Fit-NGP: Fitting Object Models to Neural Graphics Primitives
Marwan Taher, Ignacio Alzugaray, Andrew J. Davison
TL;DR
Fit-NGP introduces a fully automatic RGB-only pipeline for precise 6-DoF pose estimation of known 3D object models by leveraging the density field produced by Instant-NGP as an intermediate representation of the scene. A multi-hypothesis optimization aligns CAD or reconstructed object models to the Instant-NGP density field, using both surface and normal-derived points to define a differentiable fitness objective, and refining poses with AdamW. The approach achieves millimetre-level translation accuracy and a few degrees of rotation on small, reflective objects within roughly two minutes, and scales to multiple objects in a scene.
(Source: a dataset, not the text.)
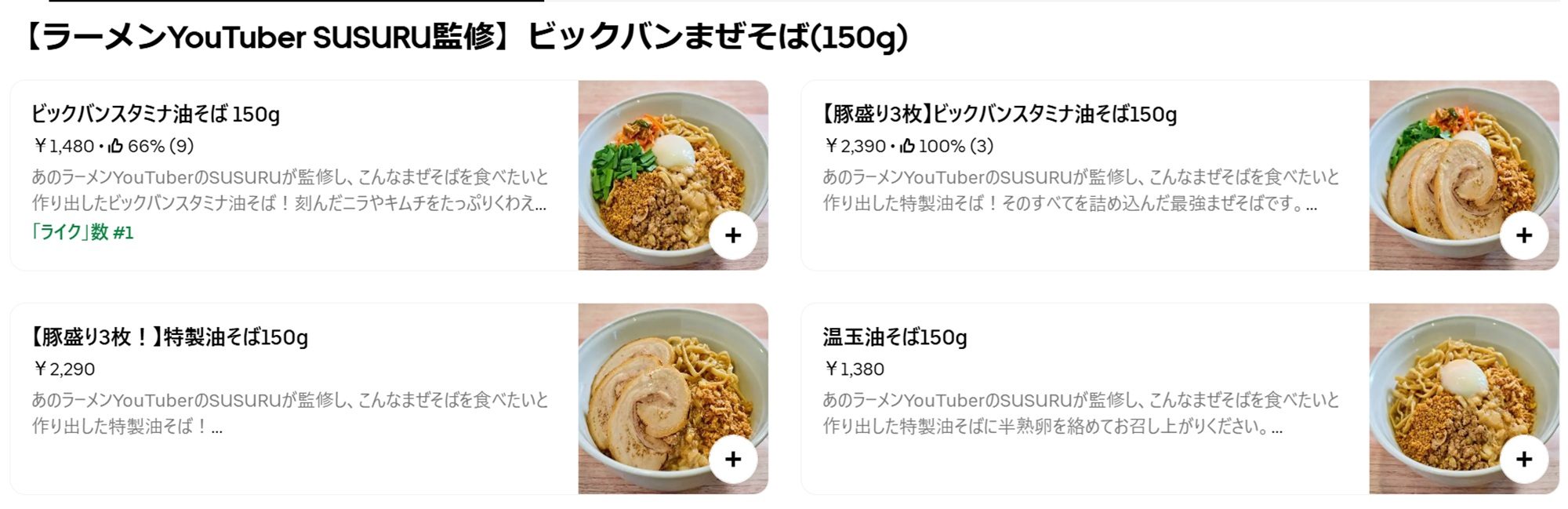Screen dimensions: 1568x509
Task: Add ¥2,390 【豚盛り3枚】ビックバンスタミナ油そば to cart
Action: pyautogui.click(x=1523, y=235)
This work demonstrates the viability of neural density fields as practical intermediates for high-precision robotic manipulation with a single RGB camera, offering robustness to lighting and material challenges while remaining automatic and reproducible.
Abstract
Accurate 3D object pose estimation is key to enabling many robotic applications that involve challenging object interactions. In this work, we show that the density field created by a state-of-the-art efficient radiance field reconstruction method is suitable for highly accurate and robust pose estimation for objects with known 3D models, even when they are very small and with challenging reflective surfaces. We present a fully automatic object pose estimation system based on a robot arm with a single wrist-mounted camera, which can scan a scene from scratch, detect and estimate the 6-Degrees of Freedom (DoF) poses of multiple objects within a couple of minutes of operation. Small objects such as bolts and nuts are estimated with accuracy on order of 1mm.